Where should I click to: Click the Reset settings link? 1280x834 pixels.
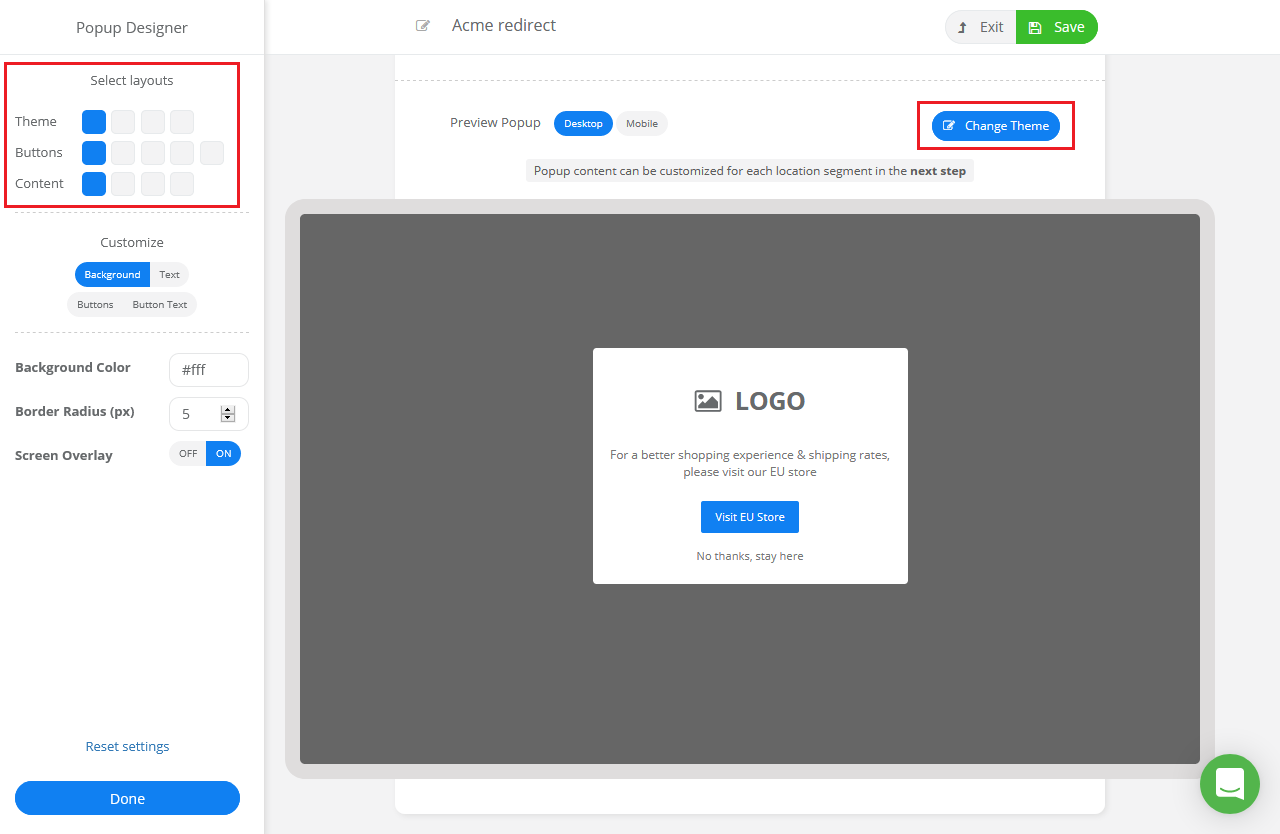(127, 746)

* * *

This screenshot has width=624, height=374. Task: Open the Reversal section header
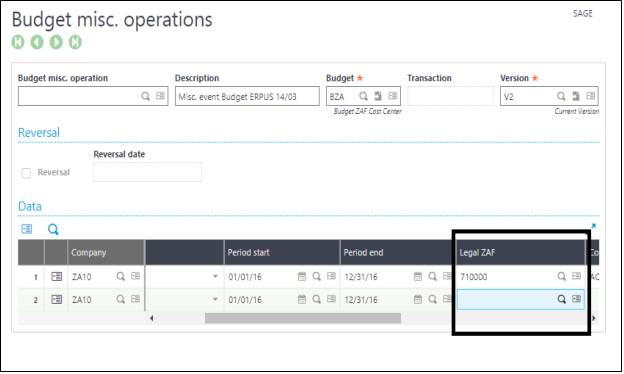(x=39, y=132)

==

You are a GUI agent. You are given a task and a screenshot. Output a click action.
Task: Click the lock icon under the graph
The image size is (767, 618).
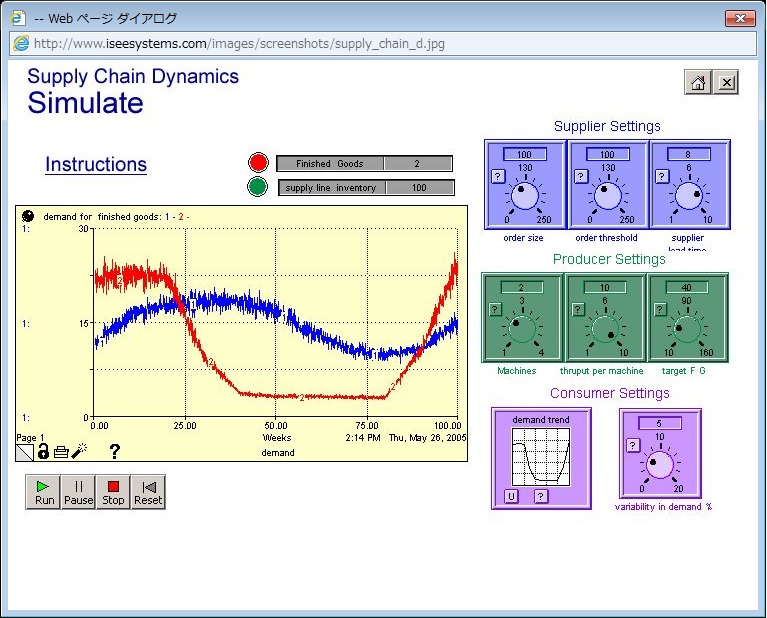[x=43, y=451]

*What you should do*
Please rewrite the data from the line containing "This screenshot has" through the line containing "(x=39, y=132)", swapping "section header" for "heading" and keeping everything else the same. Leave the pictures out of your answer.

*Final result*
This screenshot has width=624, height=374. Task: Open the Reversal heading
(x=39, y=132)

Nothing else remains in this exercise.